*What the exercise asks*
Reproduce every row below word for word, keeping each line and its spacing unchanged.
***** Entries shown
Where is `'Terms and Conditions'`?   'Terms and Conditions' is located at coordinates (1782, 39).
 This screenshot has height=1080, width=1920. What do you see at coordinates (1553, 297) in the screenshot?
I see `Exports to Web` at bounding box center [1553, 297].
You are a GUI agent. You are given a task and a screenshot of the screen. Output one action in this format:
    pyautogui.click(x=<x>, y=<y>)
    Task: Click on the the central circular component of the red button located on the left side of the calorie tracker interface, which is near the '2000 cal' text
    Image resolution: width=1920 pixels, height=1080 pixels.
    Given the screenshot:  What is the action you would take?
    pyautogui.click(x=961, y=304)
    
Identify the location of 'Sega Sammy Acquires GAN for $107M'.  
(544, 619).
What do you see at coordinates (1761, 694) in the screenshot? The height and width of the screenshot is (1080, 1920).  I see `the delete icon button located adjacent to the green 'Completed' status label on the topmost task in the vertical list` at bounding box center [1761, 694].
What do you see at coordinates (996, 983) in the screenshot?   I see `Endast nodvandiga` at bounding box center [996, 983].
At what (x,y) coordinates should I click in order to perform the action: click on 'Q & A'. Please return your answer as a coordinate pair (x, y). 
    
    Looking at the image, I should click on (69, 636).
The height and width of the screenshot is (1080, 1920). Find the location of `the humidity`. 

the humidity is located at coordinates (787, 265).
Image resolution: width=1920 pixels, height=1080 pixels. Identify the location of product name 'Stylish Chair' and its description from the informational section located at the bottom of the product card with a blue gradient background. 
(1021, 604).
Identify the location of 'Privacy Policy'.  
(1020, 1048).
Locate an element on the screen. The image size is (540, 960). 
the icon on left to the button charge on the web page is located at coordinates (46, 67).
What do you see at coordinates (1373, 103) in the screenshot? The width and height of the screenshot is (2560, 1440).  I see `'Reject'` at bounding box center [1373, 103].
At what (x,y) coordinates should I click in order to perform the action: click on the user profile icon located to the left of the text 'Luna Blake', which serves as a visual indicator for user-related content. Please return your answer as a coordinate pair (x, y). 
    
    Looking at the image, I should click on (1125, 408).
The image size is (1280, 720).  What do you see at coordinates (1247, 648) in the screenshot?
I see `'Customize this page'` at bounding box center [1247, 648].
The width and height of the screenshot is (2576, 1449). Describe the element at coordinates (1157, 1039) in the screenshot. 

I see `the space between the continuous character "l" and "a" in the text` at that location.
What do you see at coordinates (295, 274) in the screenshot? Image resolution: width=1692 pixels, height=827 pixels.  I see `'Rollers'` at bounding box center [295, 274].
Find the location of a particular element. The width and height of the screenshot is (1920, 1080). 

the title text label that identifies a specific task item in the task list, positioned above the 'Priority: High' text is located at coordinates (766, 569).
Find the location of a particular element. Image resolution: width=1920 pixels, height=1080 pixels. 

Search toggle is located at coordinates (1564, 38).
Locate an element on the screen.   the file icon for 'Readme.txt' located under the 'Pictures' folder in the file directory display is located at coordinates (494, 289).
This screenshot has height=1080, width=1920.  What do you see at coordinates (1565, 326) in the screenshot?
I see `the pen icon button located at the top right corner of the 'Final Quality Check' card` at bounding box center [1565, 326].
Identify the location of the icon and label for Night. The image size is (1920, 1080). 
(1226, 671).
**********
*Exercise response*
Where is `'Terms and Conditions'`?   'Terms and Conditions' is located at coordinates (1782, 39).
 This screenshot has height=1080, width=1920. What do you see at coordinates (1553, 297) in the screenshot?
I see `Exports to Web` at bounding box center [1553, 297].
You are a GUI agent. You are given a task and a screenshot of the screen. Output one action in this format:
    pyautogui.click(x=<x>, y=<y>)
    Task: Click on the the central circular component of the red button located on the left side of the calorie tracker interface, which is near the '2000 cal' text
    Image resolution: width=1920 pixels, height=1080 pixels.
    Given the screenshot:  What is the action you would take?
    pyautogui.click(x=961, y=304)
    
Identify the location of 'Sega Sammy Acquires GAN for $107M'.  
(544, 619).
What do you see at coordinates (1761, 694) in the screenshot? The height and width of the screenshot is (1080, 1920).  I see `the delete icon button located adjacent to the green 'Completed' status label on the topmost task in the vertical list` at bounding box center [1761, 694].
What do you see at coordinates (996, 983) in the screenshot?   I see `Endast nodvandiga` at bounding box center [996, 983].
At what (x,y) coordinates should I click in order to perform the action: click on 'Q & A'. Please return your answer as a coordinate pair (x, y). 
    
    Looking at the image, I should click on (69, 636).
The height and width of the screenshot is (1080, 1920). Find the location of `the humidity`. 

the humidity is located at coordinates (787, 265).
Image resolution: width=1920 pixels, height=1080 pixels. Identify the location of product name 'Stylish Chair' and its description from the informational section located at the bottom of the product card with a blue gradient background. 
(1021, 604).
Identify the location of 'Privacy Policy'.  
(1020, 1048).
Locate an element on the screen. The image size is (540, 960). 
the icon on left to the button charge on the web page is located at coordinates (46, 67).
What do you see at coordinates (1373, 103) in the screenshot? The width and height of the screenshot is (2560, 1440).  I see `'Reject'` at bounding box center [1373, 103].
At what (x,y) coordinates should I click in order to perform the action: click on the user profile icon located to the left of the text 'Luna Blake', which serves as a visual indicator for user-related content. Please return your answer as a coordinate pair (x, y). 
    
    Looking at the image, I should click on (1125, 408).
The image size is (1280, 720).  What do you see at coordinates (1247, 648) in the screenshot?
I see `'Customize this page'` at bounding box center [1247, 648].
The width and height of the screenshot is (2576, 1449). Describe the element at coordinates (1157, 1039) in the screenshot. 

I see `the space between the continuous character "l" and "a" in the text` at that location.
What do you see at coordinates (295, 274) in the screenshot? Image resolution: width=1692 pixels, height=827 pixels.  I see `'Rollers'` at bounding box center [295, 274].
Find the location of a particular element. The width and height of the screenshot is (1920, 1080). 

the title text label that identifies a specific task item in the task list, positioned above the 'Priority: High' text is located at coordinates (766, 569).
Find the location of a particular element. Image resolution: width=1920 pixels, height=1080 pixels. 

Search toggle is located at coordinates (1564, 38).
Locate an element on the screen.   the file icon for 'Readme.txt' located under the 'Pictures' folder in the file directory display is located at coordinates (494, 289).
This screenshot has height=1080, width=1920.  What do you see at coordinates (1565, 326) in the screenshot?
I see `the pen icon button located at the top right corner of the 'Final Quality Check' card` at bounding box center [1565, 326].
Identify the location of the icon and label for Night. The image size is (1920, 1080). 
(1226, 671).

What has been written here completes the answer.